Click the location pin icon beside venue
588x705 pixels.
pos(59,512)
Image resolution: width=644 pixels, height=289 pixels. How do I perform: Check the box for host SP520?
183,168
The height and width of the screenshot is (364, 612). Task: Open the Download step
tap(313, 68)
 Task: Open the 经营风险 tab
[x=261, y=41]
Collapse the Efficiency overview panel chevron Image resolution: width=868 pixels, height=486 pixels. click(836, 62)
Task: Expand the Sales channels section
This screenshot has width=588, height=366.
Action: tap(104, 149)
■ ■ ■ ■ ■ ■ ■
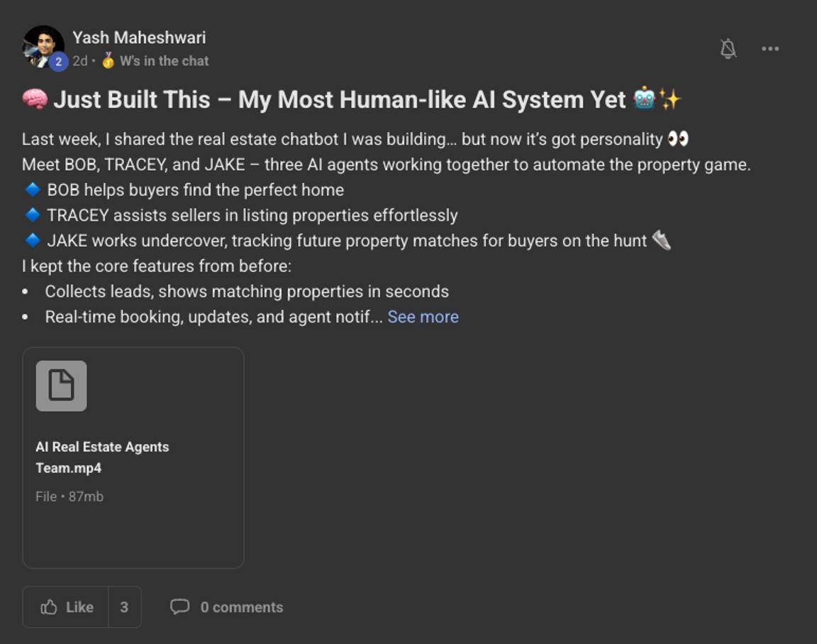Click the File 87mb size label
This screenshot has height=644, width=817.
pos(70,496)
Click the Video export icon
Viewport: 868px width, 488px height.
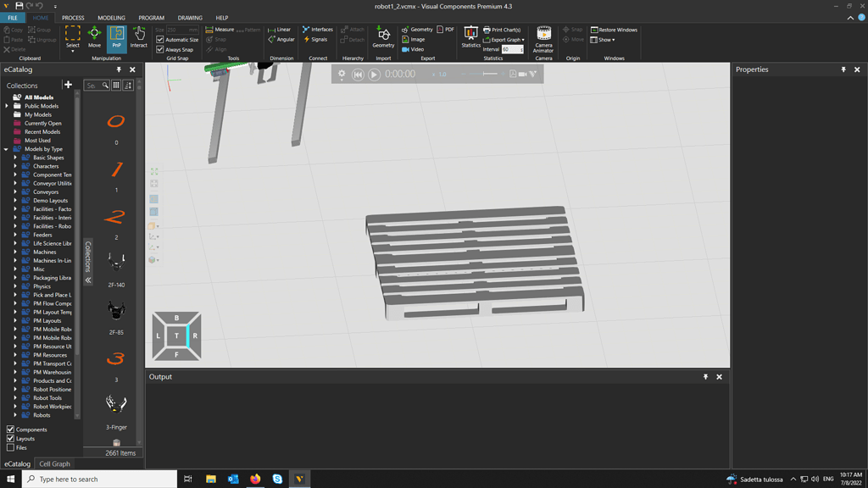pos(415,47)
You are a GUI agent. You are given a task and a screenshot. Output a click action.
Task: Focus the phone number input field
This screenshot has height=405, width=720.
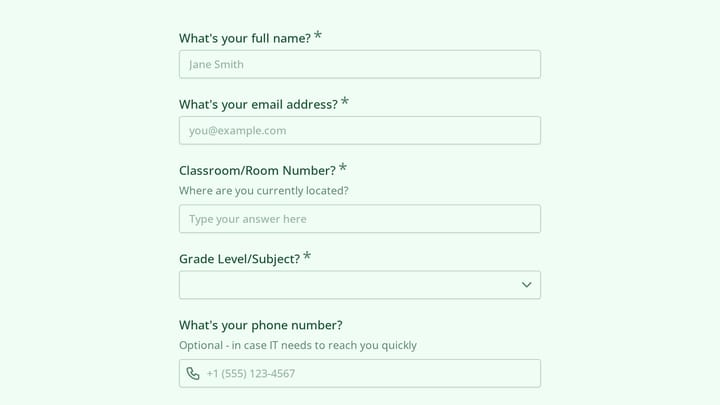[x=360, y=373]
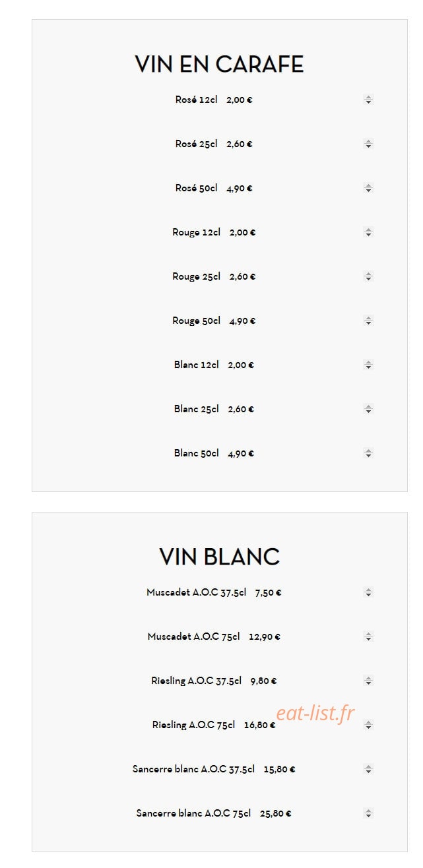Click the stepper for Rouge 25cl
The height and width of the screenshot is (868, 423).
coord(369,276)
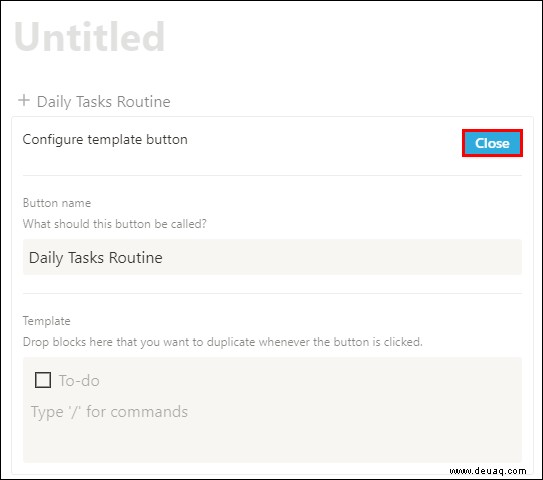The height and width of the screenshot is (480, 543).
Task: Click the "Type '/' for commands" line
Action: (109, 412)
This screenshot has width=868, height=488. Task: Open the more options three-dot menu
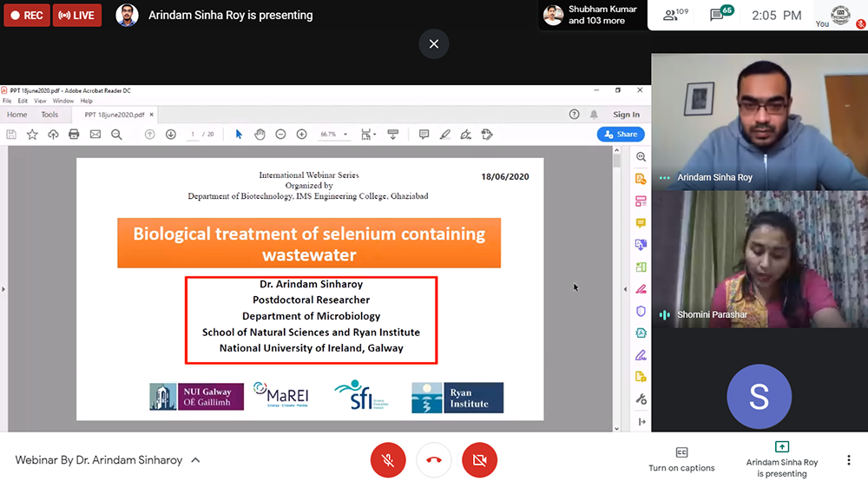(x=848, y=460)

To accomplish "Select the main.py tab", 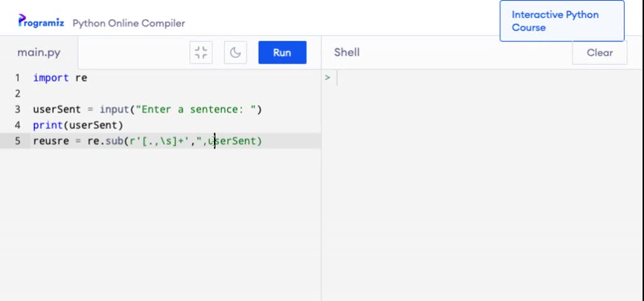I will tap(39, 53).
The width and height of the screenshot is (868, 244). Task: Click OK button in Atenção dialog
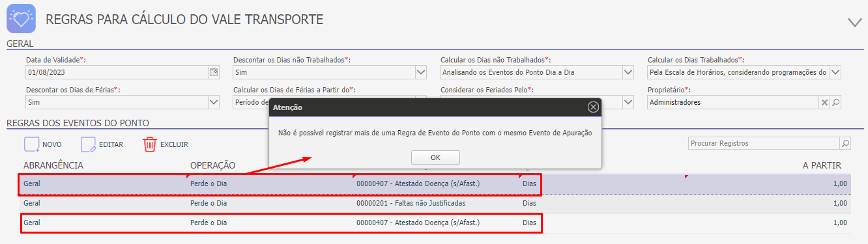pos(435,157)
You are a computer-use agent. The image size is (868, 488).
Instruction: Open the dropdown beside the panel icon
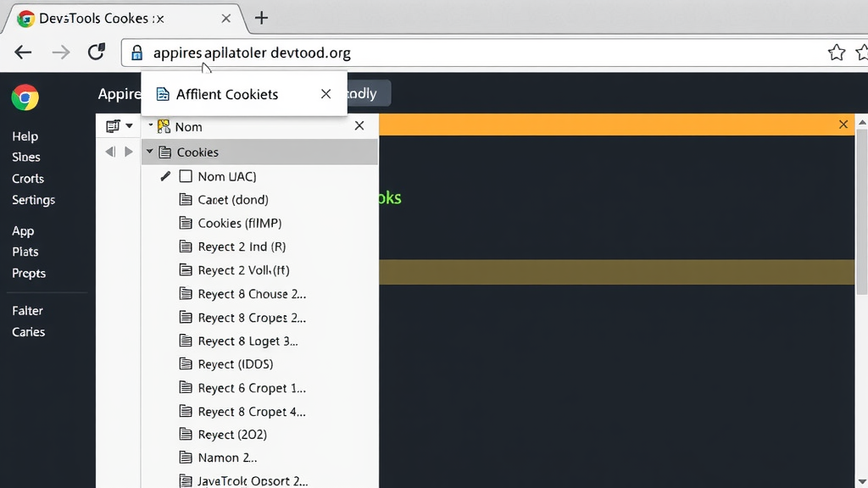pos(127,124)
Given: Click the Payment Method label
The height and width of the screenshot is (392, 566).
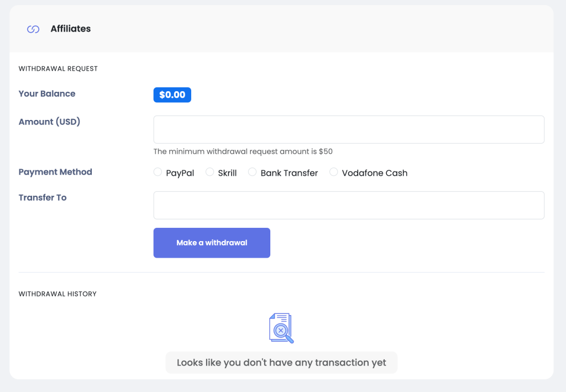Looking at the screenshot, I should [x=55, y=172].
■ ■ ■ ■ ■ ■ ■
# Task instructions
Work out how many lines in this data contain "agent". Only that number should be given.

# The answer
2